Abstract

Additive combinatorics is a subfield of combinatorics, and so it is no surprise that graph theory plays an important role in this theory. Graph theory has already made an implicit appearance in previous chapters, most notably in the proof of the Balog–Szemeredi–Gowers theorem (Theorem 2.29). However there are several further ways in which graph theoretical tools can be utilized in additive combinatorics. We will only discuss a representative sample of these applications here. First we discuss Turan's theorem , which shows that sparse graphs contain large independent sets, and which is useful for constructing sum-free sets.

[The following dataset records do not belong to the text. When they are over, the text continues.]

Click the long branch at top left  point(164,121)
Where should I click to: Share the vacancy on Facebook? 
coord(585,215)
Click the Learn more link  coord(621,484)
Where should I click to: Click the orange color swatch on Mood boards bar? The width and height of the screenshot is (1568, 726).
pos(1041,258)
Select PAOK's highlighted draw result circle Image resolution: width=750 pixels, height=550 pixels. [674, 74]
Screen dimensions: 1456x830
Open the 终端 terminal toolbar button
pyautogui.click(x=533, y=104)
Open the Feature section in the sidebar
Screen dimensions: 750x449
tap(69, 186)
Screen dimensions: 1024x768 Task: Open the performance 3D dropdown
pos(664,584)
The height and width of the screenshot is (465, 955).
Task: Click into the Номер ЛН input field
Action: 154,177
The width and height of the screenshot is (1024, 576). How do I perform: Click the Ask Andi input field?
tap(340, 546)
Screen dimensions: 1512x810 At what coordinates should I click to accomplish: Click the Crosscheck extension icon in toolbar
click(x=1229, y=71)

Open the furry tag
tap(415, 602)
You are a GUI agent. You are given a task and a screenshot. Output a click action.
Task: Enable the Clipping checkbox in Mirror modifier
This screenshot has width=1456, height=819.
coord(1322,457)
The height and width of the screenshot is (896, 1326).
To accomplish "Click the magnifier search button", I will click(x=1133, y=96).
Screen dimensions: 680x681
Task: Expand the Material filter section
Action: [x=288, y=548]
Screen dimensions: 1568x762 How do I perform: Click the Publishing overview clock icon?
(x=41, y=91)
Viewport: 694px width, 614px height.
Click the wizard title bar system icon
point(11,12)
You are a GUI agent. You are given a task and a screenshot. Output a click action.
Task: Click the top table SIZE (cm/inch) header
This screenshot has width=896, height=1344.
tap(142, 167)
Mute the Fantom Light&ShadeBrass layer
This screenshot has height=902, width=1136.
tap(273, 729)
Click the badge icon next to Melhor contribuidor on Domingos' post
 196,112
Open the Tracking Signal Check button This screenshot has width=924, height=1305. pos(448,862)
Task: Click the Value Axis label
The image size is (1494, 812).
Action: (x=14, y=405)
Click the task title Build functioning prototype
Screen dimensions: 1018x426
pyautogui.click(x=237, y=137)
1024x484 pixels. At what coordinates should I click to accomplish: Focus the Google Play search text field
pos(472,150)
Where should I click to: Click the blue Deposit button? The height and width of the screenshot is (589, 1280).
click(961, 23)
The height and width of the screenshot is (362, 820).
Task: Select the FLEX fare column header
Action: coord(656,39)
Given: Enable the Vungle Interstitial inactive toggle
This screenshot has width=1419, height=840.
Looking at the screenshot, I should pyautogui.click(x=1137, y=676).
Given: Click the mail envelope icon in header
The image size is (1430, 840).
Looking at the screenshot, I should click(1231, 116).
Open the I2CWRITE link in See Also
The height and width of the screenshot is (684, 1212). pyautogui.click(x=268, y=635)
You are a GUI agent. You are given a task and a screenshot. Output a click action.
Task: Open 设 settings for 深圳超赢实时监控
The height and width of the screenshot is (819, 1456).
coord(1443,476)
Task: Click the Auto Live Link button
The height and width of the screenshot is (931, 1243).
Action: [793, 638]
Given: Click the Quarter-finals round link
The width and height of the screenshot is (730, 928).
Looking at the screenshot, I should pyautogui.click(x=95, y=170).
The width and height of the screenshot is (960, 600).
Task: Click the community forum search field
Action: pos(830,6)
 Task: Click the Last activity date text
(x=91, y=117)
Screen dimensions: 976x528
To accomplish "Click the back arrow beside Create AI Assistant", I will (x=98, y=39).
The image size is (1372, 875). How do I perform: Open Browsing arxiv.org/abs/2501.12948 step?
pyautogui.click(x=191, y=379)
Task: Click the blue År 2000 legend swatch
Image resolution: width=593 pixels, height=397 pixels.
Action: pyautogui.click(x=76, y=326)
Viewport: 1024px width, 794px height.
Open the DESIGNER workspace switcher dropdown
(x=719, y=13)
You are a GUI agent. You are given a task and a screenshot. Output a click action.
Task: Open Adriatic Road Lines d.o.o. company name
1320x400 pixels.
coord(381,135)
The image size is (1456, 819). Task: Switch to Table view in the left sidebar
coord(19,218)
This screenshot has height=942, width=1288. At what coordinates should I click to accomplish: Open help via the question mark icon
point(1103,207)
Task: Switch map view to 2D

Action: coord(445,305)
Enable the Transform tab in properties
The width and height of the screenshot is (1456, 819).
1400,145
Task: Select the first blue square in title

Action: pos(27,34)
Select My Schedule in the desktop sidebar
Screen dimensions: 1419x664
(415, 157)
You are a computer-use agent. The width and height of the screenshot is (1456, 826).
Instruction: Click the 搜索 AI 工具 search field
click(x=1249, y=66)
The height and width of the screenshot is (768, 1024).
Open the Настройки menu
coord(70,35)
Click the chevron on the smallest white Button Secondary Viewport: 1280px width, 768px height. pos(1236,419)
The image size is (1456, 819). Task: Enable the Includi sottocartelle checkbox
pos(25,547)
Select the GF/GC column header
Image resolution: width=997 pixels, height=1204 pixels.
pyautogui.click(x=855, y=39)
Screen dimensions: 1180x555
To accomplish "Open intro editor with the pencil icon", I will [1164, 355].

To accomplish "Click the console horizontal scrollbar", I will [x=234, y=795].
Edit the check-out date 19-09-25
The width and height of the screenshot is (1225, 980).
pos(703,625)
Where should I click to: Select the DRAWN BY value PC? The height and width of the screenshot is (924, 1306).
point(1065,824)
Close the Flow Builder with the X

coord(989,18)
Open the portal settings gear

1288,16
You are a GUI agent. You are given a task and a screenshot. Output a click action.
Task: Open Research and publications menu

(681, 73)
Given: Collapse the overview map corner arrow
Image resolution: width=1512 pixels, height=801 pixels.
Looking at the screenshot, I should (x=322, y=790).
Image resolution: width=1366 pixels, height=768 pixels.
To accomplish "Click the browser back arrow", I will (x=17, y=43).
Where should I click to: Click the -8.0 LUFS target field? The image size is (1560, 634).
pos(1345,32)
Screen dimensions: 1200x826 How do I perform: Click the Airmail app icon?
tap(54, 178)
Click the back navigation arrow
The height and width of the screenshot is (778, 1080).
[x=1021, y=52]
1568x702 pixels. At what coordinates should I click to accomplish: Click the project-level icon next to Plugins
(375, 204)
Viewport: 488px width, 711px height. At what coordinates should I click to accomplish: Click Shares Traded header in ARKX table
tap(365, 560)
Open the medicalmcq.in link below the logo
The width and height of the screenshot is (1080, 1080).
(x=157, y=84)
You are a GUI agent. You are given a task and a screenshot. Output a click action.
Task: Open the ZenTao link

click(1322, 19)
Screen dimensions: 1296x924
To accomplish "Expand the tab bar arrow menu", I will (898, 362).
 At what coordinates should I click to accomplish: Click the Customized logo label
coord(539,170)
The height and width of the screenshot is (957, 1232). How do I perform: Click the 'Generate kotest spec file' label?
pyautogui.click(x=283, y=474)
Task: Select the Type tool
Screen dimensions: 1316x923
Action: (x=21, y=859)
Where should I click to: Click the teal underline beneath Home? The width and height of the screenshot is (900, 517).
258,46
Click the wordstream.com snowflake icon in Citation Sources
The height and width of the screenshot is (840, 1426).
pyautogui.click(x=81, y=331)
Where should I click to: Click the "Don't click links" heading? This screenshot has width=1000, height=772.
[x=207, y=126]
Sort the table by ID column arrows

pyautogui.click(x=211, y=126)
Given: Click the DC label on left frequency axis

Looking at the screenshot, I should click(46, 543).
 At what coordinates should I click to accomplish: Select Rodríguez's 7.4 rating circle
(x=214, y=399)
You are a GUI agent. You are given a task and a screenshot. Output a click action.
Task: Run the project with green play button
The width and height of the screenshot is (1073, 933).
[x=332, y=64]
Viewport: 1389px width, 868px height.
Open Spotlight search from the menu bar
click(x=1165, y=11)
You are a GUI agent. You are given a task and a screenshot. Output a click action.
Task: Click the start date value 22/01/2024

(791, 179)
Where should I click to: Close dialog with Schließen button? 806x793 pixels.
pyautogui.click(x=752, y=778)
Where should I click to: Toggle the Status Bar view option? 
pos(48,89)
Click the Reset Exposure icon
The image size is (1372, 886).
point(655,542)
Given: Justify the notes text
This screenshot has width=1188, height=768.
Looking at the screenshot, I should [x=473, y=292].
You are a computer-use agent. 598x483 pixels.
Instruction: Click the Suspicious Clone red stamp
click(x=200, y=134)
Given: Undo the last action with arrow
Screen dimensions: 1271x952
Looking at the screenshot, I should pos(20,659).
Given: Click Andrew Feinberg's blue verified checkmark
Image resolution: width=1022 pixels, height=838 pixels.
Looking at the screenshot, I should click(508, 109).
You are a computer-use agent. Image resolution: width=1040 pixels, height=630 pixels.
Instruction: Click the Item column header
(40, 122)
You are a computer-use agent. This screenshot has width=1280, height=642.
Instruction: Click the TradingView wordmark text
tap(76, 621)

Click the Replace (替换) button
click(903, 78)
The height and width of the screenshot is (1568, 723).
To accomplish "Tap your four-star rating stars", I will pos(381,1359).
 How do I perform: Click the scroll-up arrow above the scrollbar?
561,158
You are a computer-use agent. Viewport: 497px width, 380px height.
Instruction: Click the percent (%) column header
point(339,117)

Next we give a very brief tour of Ramsey theory , which allows one to find monochromatic structures in colored graphs (or other colored objects), in particular allowing one to find monochromatic progressions in any coloring of the integers ( van der Waerden's theorem ). Then we use some results about connectivity of dense graphs to establish the Balog–Szemeredi–Gowers theorem , which relates partial sum sets to complete sum sets and which has already been exploited in Chapter 2. Finally, we use the theory of commutative directed graphs to establish the Plunnecke inequalities , which are perhaps the sharpest inequalities known for sum sets and which strengthen several of the results already established in Chapter 2. In Chapter 10 and Chapter 11 we shall discuss one final graph-theoretical tool, the Szemeredi regularity lemma , which has had many applications in several areas of discrete mathematics, but which in additive combinatorics has had an especially crucial role in the study of arithmetic progressions in dense sets.